Aux lumières du Temple et de 'Hanouka viennent s'ajouter une troisième source de lumière : les bougies de Chabbat. Pour combattre les forces obscures agissantes dans le monde, nous avons désormais à notre disposition un programme projection de lumière en trois temps dans un cadre spatio-temporel.

1) Sur un plan spatial :

Le candélabre du Temple se tenait dans l'endroit le plus saint de la terre où la présence Divine était manifeste dans notre monde physique et matériel.
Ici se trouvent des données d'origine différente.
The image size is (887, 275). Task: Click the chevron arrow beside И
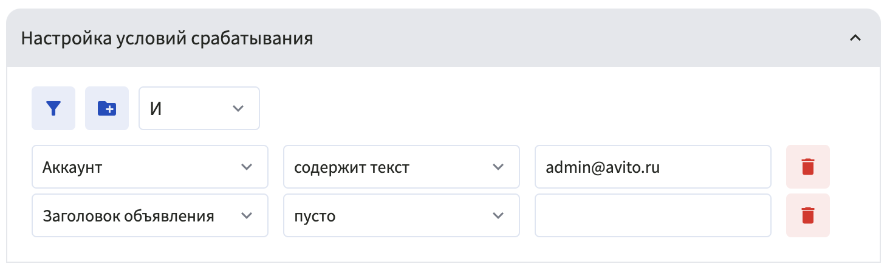point(238,108)
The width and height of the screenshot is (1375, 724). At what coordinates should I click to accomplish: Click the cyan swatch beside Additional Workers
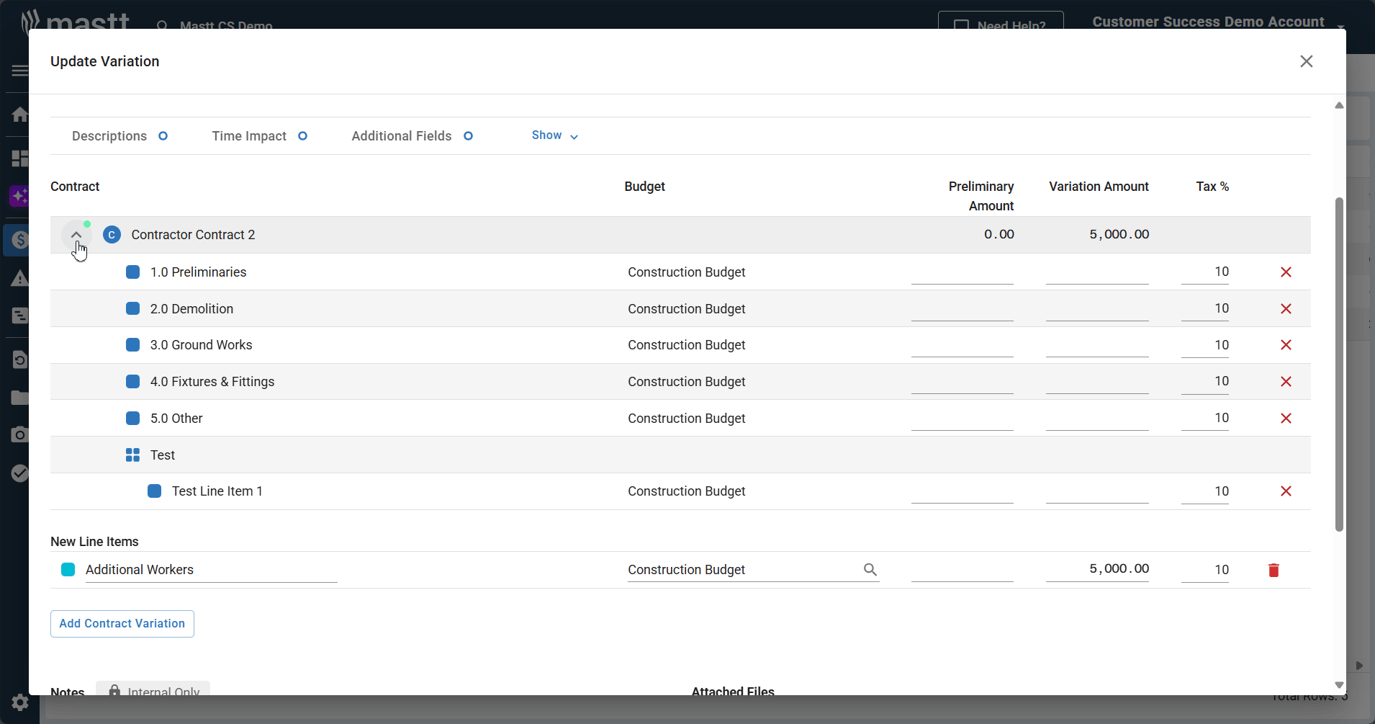(x=68, y=570)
Les bougies de Chabbat sont posées dans un environnement moins sacré certes, notre foyer, mais néanmoins un lieu qui embrasse à la fois tant nos activités sacrées (l'étude de la Torah, la prière et les actes de charité) que nos activités profanes. Sanctuaire de notre vie privée par excellence, le foyer juif est aussi et surtout le lieu d'harmonisation et d'osmose entre le spirituel et le matériel. Les bougies de 'Hanouka testent notre capacité à générer une énergie et une puissance de lumière illimitées. Placée près de la porte ou de la fenêtre, elles se situent à cheval entre le domaine privé et le domaine public, à la frontière même de notre foyer et de la rue.

2) Sur un plan temporel :

Le candélabre du Temple était allumé en début après-midi, les bougies de Chabbat 18 minutes avant le coucher du soleil et les bougies de 'Hanouka à la tombée de la nuit ou juste après. Cette différence correspond aussi à leur ordre d'apparition sur le plan chronologique et historique. Le candélabre du Temple vient en premier lieu lorsque dans le précurseur de ce dernier, le Tabernacle, D.ieu communiquait avec l'homme, en l'occurrence Moïse. Injonction divine donnée au mont Sinaï, la mitsva d'allumer la ménorah à sept branches est inscrite dans la Torah Écrite1. Puis vinrent les bougies de Chabbat, à une époque d'obscurité spirituelle, institution d'ordre rabbinique ayant pour finalité d'instaurer la paix dans le foyer juif en ce saint jour (les femmes juives, à commencer par Sarah et Rébecca, furent les premières à allumer les bougies de Chabbat depuis l'époque biblique).2 Datant d'une époque moins lointaine, les bougies de 'Hanouka furent instituées il y a 21 siècles en souvenir du miracle de la fiole d'huile.

Cycle et circonférence

La différence du nombre de lumières à allumer entre le candélabre et la ménorah de 'Hanouka n'est plus, dès lors, un mystère. Sept correspond au cycle de la création. D.ieu créa le monde en sept jours au moyen des Dix Attributs divins (séfirot) pour servir de modèle spirituel au monde physique. Sept constitue le chiffre dominant dans tous processus et cycles naturels. Dès lors, le mode standard, classique pour éclairer les coins les plus obscurs de la création est associé au candélabre à sept branches situé dans le Temple.

Si sept représente le cycle naturel, le huit quant à lui correspond à la circonférence (cho­mer haékef) qui transcende la nature et l'ordre naturel des choses. Si les sept lampions du candélabre incarnent la possibilité de repousser l'obscurité par la force de leur lumière, les huit bougies de 'Hanouka recèlent pour leur part une puissance encore plus forte : elles dévoilent dans l'obscurité elle-même la lumière divine qui s'y cache.